Confiar
Hacer memoria y mirar hacia el pasado a veces ayuda, pero solo "a veces". No se hasta qué punto es saludable y nocivo el viajar muchas veces seguidas hacia los recuerdos de lo que uno vive, pero lo positivo es encontrarse con aquello que te ayuda a enfrentar el presente, eso que nos gusta llamarlo con el nombre de "experiencia". Solo que muchas veces esa experiencia no sirve para enfrentar los porvenires de la vida, y es donde uno se pregunta "y ahora, qué hago?". En esta semana que pasó me hice esa pregunta varias veces y sinceramente llegué a tener muchos estados de ánimo en pocos días. Gracias a Dios la semana concluyó bien, o al menos, mejor que como comenzó. Aprendí a nuevamente dejar las cosas en manos de Dios, a confiar, a tener fe.
¿Qué es tener fe o dejar las cosas en manos de Dios? Es como cuando uno se presenta a dar un examen sin haber estudiado, de manera suicida; pero con la diferencia de que cuando uno confía, la seguridad es envolvente. Es dar algo que no tenemos y que no nos alcanza, algo incomprensible que no terminamos de entender, pero lo entregamos igual. Es dejar a un lado la duda, conseguir seguridad donde no la hay en ningún lugar. Es guiar nuestras vidas hacia un lugar que no vamos a hallar en un mapa, llevar nuestros problemas hacia un camino y depositarlos para no verlos nunca mas. Podemos mirar nuestro pasado constantemente por medio de nuestros recuerdos, pero tener fe es mirar hacia adelante olvidando tristezas vividas y anhelando un futuro lleno de gozo y paz.
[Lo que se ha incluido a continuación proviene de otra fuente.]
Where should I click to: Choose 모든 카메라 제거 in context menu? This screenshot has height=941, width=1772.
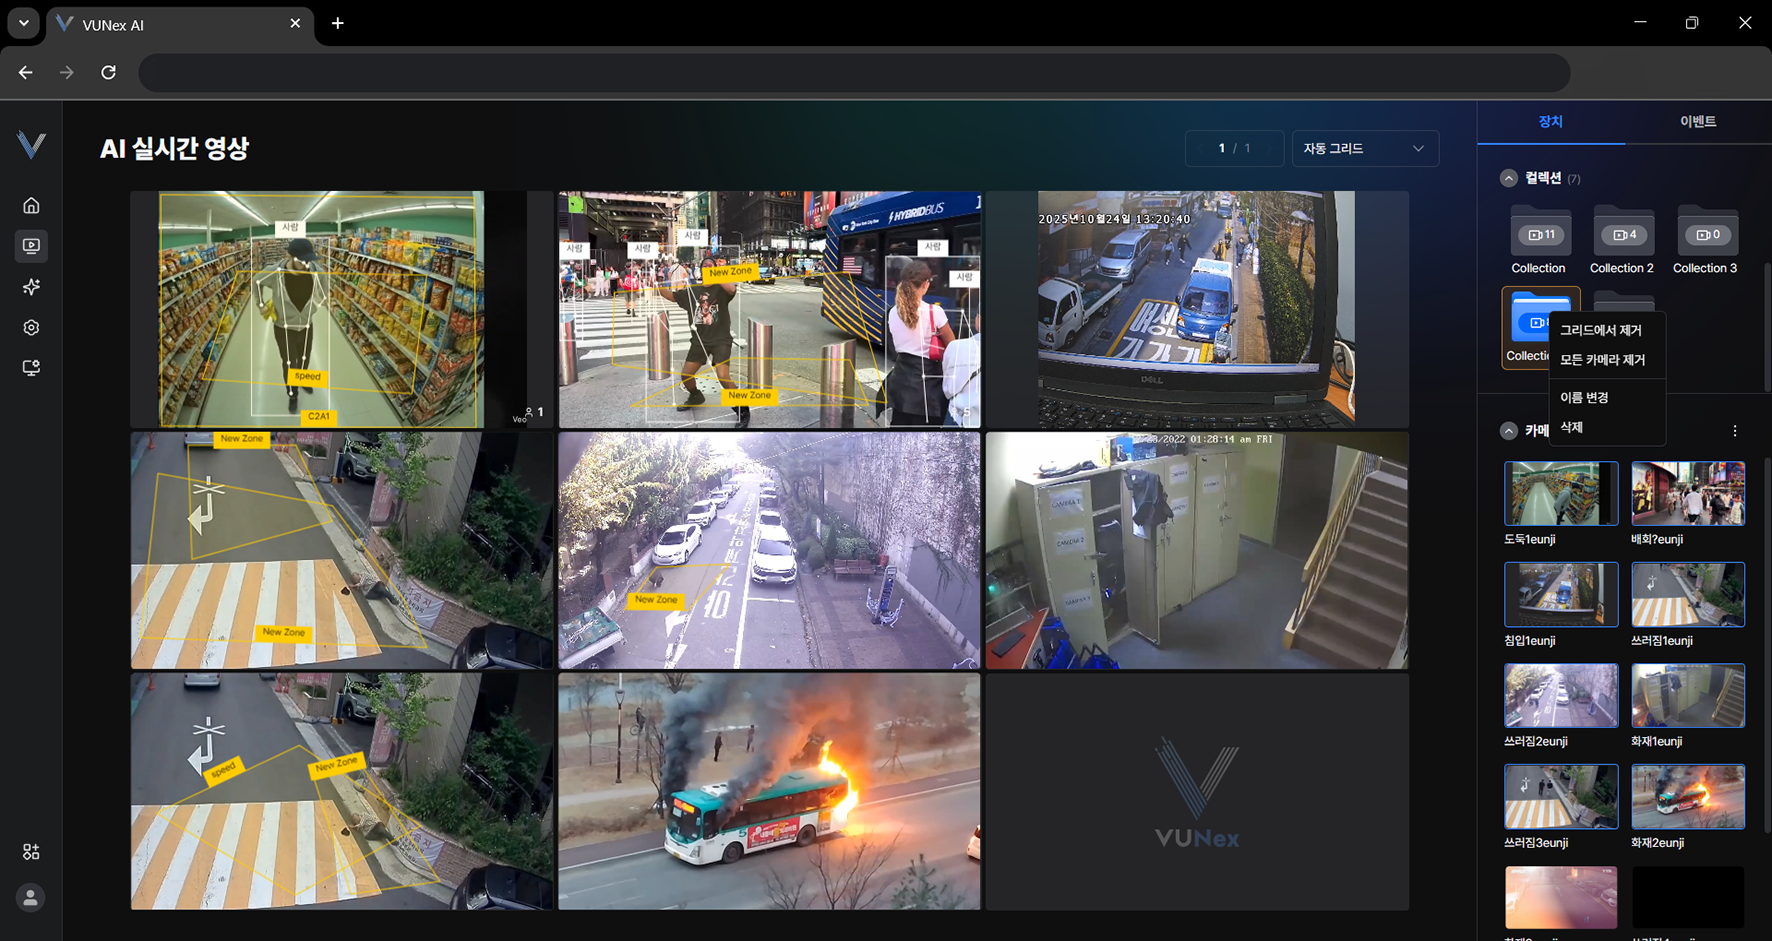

Es sonreir en medio de la tormenta, es marcar una diferencia a tal punto de que los demás se pregunten de dónde sacás esa alegría que expresa tu sonrisa. Es decir "no me importan las amenazas que me hagan, las indirectas negativas que me puedan afectar", porque los problemas no los voy a cargar yo.
Es finalmente arrodillarse, dejar que tus lágrimas expresen emoción, es tener una mirada franca pero con convicción, es sentir que ya no cargás con una preocupación, es agradecer por algo que no es sencillamente algo mas. Y mas tarde, mirar aquello que fue y que ahora es un recuerdo mas, volver a ese concepto de "experiencia" vivida, y reirse pensando que fue solo una preocupación, algo menor en donde no te hundiste, porque supiste qué salvavidas utilizar. Porque elegiste bien, el salvavidas correcto. Llegar a la orilla de tus días, y tener paz porque una vez mas fuiste rescatado. Ver todo lo creado por Sus manos y pensar que mi problema no era nada comparado con todo lo que tenemos a nuestro alcance.
Aprendemos a no preocuparnos, aprendiendo a depositar nuestros problemas en donde sabemos que van a convertirse en soluciones.